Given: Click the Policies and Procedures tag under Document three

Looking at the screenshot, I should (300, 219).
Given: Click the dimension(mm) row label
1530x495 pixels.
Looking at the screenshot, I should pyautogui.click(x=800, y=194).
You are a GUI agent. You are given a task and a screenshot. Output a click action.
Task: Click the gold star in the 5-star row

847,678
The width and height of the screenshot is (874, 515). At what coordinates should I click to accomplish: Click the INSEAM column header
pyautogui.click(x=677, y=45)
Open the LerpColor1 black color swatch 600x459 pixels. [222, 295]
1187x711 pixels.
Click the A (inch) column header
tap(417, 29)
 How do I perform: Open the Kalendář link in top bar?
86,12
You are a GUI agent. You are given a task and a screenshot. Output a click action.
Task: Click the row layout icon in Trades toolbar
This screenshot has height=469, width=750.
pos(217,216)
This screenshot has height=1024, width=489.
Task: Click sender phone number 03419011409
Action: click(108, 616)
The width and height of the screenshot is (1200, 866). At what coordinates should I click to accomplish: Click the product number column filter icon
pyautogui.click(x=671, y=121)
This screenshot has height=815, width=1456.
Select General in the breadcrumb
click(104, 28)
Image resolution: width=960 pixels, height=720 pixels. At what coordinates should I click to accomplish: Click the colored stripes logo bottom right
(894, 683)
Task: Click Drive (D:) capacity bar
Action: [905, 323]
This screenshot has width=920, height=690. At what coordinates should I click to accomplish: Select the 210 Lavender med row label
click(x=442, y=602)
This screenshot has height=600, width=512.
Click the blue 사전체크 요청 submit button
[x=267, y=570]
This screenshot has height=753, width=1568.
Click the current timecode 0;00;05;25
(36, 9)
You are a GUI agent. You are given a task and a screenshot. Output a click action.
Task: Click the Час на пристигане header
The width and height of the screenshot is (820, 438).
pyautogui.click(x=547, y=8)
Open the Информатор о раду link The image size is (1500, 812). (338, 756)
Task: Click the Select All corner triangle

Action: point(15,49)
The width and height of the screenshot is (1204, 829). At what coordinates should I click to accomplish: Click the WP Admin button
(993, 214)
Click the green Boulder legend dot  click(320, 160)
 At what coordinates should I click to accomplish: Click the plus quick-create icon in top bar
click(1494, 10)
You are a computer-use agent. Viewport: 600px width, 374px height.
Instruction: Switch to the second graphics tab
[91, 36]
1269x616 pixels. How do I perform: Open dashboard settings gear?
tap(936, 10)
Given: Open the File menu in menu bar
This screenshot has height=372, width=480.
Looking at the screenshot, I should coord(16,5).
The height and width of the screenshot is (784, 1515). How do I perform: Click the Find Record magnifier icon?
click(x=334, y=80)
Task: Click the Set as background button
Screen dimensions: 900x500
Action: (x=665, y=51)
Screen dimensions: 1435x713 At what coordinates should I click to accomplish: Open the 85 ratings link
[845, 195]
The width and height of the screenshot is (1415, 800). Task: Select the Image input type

The problem: Copy out only the listing lines starting at the line containing "This screenshot has width=920, height=690." and ending with the line containing "Action: (x=665, y=51)", swapping every "button" for "control" and keeping everything else unchanged.

Output below:
This screenshot has width=920, height=690. At what coordinates should I click to accomplish: Select the 210 Lavender med row label
click(x=442, y=602)
This screenshot has height=600, width=512.
Click the blue 사전체크 요청 submit control
[x=267, y=570]
This screenshot has height=753, width=1568.
Click the current timecode 0;00;05;25
(36, 9)
You are a GUI agent. You are given a task and a screenshot. Output a click action.
Task: Click the Час на пристигане header
The width and height of the screenshot is (820, 438).
pyautogui.click(x=547, y=8)
Open the Информатор о раду link The image size is (1500, 812). (338, 756)
Task: Click the Select All corner triangle

Action: point(15,49)
The width and height of the screenshot is (1204, 829). At what coordinates should I click to accomplish: Click the WP Admin control
(993, 214)
Click the green Boulder legend dot  click(320, 160)
 At what coordinates should I click to accomplish: Click the plus quick-create icon in top bar
click(1494, 10)
You are a computer-use agent. Viewport: 600px width, 374px height.
Instruction: Switch to the second graphics tab
[91, 36]
1269x616 pixels. How do I perform: Open dashboard settings gear?
tap(936, 10)
Given: Open the File menu in menu bar
This screenshot has height=372, width=480.
Looking at the screenshot, I should coord(16,5).
The height and width of the screenshot is (784, 1515). How do I perform: Click the Find Record magnifier icon?
click(x=334, y=80)
Task: Click the Set as background control
Screen dimensions: 900x500
Action: (x=665, y=51)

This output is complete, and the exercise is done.